Her geçen dakikada rakibinin direncini artıran ev sahibi takım, ilk yarıyı diğer takımların üç-dört gol yediği karşılaşmalardan farklı olarak oyuna ortak olarak geçirdi. Ne var ki, ilk yarıyı son dakikada Banza’nın kafa golüyle önde tamamlayan taraf Trabzonspor oldu. Ligin bu dönemlerinde alt sıralarda düşme tehlikesi yaşanırken, üst sıralarda yer kapma mücadelesi veren takımlar için ikinci yarıya biraz daha üstün giren Trabzonspor adına bu üç puan gerçekten çok değerliydi diyebiliriz.

Diğer türlü, böyle bir oyunla... Küme düşmeyi garantilemiş Adana Demirspor’a karşı futbolda her şey mümkündür mantığını da düşünürsek alınacak bir beraberlik ya da mağlubiyet, Guinness Rekorlar Kitabı’nda yer alacak türden bir sonuç olabilirdi.

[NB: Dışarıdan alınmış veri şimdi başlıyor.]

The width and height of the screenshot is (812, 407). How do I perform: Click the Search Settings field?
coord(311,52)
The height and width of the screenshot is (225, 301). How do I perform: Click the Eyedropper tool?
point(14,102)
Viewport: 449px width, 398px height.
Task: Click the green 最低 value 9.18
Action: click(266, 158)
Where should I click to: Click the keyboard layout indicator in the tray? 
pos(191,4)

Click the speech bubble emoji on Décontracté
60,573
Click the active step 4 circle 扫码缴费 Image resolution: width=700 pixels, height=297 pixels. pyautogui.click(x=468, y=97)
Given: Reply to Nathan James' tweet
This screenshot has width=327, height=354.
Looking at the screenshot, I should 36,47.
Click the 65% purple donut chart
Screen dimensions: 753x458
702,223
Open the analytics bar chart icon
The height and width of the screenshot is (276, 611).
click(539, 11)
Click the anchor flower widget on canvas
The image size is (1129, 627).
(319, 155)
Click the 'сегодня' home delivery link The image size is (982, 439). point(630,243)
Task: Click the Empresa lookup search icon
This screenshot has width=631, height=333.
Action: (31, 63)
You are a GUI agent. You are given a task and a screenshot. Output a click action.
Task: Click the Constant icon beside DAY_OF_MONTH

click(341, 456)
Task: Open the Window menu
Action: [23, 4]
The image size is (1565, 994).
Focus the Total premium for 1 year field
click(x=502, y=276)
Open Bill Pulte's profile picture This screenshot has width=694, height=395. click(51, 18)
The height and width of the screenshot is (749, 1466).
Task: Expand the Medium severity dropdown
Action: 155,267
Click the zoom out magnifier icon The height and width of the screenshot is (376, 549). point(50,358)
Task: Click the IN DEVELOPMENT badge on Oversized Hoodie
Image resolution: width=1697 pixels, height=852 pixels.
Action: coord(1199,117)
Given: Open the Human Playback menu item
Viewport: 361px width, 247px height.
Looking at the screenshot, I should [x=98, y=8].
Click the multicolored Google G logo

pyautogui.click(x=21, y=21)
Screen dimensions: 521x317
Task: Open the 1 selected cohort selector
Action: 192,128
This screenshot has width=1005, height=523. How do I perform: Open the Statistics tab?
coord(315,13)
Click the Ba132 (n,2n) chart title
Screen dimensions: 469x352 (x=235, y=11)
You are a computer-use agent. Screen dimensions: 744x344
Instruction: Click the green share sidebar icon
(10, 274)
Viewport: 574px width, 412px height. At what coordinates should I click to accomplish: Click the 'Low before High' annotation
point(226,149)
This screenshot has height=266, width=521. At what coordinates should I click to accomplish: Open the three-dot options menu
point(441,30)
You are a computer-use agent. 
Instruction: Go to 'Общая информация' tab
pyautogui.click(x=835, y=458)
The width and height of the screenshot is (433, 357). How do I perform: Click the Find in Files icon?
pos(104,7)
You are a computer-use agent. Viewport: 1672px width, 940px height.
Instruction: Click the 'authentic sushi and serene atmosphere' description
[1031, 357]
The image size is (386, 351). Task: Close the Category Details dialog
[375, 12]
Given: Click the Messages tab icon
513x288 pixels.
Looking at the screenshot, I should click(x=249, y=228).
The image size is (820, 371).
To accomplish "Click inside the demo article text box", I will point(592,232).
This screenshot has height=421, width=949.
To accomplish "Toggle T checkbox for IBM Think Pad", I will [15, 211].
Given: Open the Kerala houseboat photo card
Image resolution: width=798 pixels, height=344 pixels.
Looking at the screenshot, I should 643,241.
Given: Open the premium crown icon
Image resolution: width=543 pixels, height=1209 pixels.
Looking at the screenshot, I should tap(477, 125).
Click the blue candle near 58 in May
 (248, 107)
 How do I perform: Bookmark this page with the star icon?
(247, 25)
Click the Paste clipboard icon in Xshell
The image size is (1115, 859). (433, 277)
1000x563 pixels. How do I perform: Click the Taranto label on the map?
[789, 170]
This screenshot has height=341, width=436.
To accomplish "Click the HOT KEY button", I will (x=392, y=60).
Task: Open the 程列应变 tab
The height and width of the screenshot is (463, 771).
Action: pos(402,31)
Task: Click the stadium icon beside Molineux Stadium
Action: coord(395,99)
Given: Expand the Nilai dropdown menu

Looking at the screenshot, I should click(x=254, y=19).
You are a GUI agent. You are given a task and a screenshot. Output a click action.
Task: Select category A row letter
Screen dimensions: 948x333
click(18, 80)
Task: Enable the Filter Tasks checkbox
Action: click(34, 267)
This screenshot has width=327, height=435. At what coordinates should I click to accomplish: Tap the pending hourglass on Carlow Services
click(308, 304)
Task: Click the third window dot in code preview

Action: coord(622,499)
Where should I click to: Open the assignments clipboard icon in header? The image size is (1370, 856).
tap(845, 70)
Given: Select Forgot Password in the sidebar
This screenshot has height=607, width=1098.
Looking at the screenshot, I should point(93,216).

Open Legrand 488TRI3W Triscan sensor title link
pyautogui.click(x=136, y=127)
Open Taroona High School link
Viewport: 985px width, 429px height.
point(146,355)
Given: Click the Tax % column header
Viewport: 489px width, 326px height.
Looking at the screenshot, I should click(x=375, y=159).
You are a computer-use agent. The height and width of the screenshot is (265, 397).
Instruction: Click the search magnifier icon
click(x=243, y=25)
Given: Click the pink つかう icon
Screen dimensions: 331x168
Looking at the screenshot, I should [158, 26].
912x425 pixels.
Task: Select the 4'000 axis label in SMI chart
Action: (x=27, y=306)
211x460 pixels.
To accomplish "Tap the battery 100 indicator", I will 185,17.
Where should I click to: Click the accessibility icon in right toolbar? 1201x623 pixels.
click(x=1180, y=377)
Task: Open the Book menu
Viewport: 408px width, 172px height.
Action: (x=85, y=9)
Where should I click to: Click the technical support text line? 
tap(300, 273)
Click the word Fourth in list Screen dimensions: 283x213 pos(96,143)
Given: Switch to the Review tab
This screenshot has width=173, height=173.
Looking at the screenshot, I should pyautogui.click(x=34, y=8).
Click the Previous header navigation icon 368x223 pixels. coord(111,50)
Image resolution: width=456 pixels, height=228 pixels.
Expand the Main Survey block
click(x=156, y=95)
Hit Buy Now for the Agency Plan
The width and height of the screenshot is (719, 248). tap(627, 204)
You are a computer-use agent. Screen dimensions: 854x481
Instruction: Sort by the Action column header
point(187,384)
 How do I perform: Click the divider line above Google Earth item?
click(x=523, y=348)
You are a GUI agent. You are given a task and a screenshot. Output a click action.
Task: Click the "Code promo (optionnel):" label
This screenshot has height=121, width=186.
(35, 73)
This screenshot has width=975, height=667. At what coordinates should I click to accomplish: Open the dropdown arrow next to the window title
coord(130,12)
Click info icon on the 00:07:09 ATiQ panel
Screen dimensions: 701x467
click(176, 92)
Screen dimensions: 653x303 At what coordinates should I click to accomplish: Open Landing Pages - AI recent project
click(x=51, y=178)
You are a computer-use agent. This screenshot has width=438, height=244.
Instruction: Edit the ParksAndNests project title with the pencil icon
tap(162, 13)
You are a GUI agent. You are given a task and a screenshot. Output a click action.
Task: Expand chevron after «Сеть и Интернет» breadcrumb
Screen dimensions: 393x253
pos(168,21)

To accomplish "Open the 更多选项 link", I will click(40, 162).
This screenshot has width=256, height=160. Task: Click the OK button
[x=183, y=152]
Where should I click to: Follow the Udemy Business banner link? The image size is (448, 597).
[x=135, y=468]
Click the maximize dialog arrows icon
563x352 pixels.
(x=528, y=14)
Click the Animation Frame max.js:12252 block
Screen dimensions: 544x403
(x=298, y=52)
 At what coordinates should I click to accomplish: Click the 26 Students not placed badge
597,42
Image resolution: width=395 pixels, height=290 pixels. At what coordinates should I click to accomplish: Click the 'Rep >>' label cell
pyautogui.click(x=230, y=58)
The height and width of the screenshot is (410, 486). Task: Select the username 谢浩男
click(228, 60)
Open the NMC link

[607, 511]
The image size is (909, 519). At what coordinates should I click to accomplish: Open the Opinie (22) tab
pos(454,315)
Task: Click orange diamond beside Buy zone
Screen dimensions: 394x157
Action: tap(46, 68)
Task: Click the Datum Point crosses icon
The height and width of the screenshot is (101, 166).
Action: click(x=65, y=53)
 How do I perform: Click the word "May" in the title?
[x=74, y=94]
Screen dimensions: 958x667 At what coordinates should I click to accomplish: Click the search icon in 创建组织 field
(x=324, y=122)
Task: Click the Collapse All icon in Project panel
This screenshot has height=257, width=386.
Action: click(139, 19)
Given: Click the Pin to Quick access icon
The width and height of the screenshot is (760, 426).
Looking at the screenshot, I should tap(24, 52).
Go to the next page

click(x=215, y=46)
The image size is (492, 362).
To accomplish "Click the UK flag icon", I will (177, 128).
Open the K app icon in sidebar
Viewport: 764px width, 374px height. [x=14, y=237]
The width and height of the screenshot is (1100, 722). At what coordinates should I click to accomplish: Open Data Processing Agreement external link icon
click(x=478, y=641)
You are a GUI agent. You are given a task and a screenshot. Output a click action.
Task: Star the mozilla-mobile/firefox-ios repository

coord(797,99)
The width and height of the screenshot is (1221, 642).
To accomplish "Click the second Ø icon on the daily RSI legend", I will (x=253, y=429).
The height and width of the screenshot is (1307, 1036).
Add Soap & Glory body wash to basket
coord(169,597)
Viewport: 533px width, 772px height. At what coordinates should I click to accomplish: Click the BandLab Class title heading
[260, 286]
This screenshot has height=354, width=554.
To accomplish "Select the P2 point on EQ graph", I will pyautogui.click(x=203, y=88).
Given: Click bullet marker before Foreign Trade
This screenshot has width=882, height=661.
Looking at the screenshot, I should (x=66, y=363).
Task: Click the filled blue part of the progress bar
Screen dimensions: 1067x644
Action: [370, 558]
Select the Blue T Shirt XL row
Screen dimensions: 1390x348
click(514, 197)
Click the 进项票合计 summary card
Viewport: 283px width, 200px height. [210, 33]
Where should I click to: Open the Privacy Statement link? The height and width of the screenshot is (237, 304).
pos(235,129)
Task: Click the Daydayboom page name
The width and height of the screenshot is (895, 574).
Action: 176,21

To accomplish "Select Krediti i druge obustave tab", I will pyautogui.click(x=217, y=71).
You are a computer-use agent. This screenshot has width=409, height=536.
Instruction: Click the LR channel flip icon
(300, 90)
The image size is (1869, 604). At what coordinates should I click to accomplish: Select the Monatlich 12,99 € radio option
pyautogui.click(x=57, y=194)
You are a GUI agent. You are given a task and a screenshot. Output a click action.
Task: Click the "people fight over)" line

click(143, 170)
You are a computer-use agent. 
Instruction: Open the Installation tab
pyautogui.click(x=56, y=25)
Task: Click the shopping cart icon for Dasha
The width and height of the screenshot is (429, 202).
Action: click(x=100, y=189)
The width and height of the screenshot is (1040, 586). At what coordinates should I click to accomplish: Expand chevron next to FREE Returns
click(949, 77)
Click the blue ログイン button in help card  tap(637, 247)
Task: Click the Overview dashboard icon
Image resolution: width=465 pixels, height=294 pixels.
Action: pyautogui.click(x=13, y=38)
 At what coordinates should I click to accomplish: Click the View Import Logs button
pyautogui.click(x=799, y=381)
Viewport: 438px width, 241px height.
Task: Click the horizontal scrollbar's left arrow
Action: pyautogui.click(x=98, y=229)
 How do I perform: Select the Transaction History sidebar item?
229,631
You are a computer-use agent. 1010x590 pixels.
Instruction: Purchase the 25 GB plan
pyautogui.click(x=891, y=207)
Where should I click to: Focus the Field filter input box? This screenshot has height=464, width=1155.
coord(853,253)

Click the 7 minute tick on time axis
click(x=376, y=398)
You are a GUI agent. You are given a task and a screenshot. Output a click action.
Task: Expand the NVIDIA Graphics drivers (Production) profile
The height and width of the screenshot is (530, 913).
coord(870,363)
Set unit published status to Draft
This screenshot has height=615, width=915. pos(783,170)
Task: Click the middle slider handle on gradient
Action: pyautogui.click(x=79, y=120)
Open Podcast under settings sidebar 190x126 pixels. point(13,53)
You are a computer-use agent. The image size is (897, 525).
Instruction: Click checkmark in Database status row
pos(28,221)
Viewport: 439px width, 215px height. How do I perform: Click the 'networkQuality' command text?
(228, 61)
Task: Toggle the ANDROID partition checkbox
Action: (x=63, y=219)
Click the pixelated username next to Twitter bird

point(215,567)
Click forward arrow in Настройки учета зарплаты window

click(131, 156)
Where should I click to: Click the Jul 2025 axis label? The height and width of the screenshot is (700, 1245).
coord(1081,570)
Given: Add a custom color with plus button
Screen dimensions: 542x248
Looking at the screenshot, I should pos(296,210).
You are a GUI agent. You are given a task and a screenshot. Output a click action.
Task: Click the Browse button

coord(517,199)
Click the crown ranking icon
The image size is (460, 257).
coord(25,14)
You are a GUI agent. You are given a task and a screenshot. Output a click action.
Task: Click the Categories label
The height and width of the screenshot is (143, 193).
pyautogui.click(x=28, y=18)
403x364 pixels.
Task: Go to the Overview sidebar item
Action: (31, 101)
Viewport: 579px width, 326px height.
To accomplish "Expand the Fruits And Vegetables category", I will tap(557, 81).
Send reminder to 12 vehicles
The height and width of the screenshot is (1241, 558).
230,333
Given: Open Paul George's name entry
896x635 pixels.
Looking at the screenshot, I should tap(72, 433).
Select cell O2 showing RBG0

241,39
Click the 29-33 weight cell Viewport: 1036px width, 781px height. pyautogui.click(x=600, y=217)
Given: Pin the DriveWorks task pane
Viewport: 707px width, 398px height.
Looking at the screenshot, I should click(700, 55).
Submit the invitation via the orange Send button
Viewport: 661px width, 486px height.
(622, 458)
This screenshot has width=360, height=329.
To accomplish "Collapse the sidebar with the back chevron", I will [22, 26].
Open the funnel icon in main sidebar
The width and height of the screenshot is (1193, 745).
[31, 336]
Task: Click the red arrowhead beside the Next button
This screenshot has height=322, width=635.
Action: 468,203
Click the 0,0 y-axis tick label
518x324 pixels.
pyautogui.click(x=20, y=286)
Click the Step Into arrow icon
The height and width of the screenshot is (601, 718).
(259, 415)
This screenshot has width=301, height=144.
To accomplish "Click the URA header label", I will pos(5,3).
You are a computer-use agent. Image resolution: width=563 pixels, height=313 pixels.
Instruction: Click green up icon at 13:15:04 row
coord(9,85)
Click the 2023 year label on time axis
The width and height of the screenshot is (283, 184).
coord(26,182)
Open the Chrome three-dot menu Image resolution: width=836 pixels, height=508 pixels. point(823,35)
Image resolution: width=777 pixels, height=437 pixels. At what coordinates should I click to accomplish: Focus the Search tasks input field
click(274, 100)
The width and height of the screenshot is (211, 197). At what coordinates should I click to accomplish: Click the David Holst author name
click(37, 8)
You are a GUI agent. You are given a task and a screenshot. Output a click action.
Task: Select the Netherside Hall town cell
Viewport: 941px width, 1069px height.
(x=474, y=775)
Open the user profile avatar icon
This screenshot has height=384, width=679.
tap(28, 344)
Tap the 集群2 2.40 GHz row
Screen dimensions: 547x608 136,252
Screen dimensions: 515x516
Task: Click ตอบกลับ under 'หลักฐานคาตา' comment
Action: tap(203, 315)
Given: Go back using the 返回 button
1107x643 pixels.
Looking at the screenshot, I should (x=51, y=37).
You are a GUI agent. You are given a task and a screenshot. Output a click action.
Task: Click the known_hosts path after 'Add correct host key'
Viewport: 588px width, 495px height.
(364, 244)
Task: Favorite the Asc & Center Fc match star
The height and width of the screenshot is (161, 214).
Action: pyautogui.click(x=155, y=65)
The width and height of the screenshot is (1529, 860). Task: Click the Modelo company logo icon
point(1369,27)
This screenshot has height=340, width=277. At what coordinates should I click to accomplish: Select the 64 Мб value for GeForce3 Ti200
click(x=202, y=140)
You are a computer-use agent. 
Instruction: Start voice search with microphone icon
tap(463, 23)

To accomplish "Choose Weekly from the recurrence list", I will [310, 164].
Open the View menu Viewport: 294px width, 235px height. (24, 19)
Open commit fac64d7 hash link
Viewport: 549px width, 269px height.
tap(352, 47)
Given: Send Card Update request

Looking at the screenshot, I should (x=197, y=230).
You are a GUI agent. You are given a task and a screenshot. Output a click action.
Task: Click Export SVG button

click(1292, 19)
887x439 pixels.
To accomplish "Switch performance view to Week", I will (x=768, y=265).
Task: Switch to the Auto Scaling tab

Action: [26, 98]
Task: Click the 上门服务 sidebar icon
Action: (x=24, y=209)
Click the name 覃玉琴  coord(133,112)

Sonuç olarak iyi bir futbol, dirençli bir futbol sergileyemedik. Bu maçın ardından Türkiye Kupası’nda oynayacağımız Göztepe maçı, futbolcularımıza ve teknik heyete göstermiştir ki biz ne düşünüyorsak, rakip de onu düşünüyor.

Bu futbolla Göztepe maçı handikaplı geçer. Zira ligde bulamadığımız huzura Türkiye Kupası’nda da bu şekilde ulaşamayız. Adana Demirspor maçı başka, Göztepe maçı bambaşka olsa da hiçbir maç oynanmadan kazanılmıyor. Onun içindir ki Göztepe maçı bir sezonluk maçtır. Şimdiden kazanma arzusunu ve takım birlikteliğini üst seviyede tutmanın idraki içerisinde olan bir oyuncu grubuna ihtiyaç vardır.

Sonunda sadece galip geldik. Bu zamanda alınan üç puan da çok değerlidir.